The script is poetically crafty, embracing the metaphorical possibility of everything from the caged heart to the free bird, though at times it veers into the distractingly precious, with lines such as "Trust her; she's a liar," and "Everyone leaves, even when they stay." Still, Wallace is redeemed by her firm grasp on the morbid. Mrs. Snelgrave recalls how her body was burned trying to save her horse after it had caught fire. It was almost beautiful, she says, to see the "horse on fire at full gallop." "We'll all meet in the grave," sings Kabe, the creepy and corrupt house guard, played as deliciously evil by Derek Mudd. Ev Lunning Jr.'s skillfully haughty Mr. Snelgrave even offers a perverse metaphor for poised comportment: "It's like walking across the hands of children."
The line between sex and death is notoriously thin, and the erotic content is suitably high here in the death-house. Bunce, the sexually adept young sailor played by the appealing Ira Bowman, does terrific things with fruit, and eventually with Mrs. Snelgrave, whose repression and wistfulness are nailed by actress Jane Willingham. It's all very romance-novel sexy, which is to say that it plays to a variety of fetishes and fantasies with a minimum of realism and a maximum of titillation. Requesting a sexual favor from the mistress of the house, Bunce begs haltingly, "Will you bring a poor sailor and part-time servant to his crisis?" Morse, the manipulative and complex servant girl played by high school sophomore Katie Van Winkle, lets her toes be sucked in exchange for gastronomical treats from Kabe.

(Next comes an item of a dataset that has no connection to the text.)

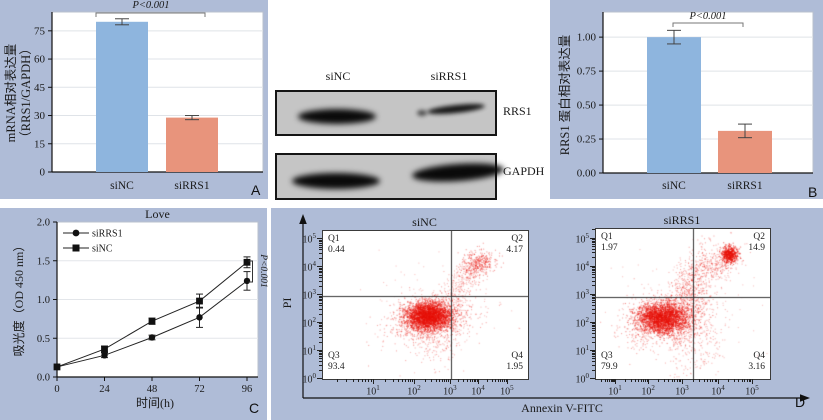  Describe the element at coordinates (514, 362) in the screenshot. I see `quadrant-label-q4: Q4 1.95` at that location.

The play's melodramatics might grate on some theatergoers, but Mark Hunter's direction is highly professional and the show moves briskly along; this despite the fact that bodies don't start piling up inside the house until the bitter end. In fact, despite the ominous tone of Hunter's director's note, which makes humorless reference to Wallace's play as a commentary on "rigid class structure and disadvantaged identity groups," One Flea Spare is actually an altogether decent sex-and-death psychodrama, and the high caliber of this production an altogether auspicious beginning for School of Night Productions.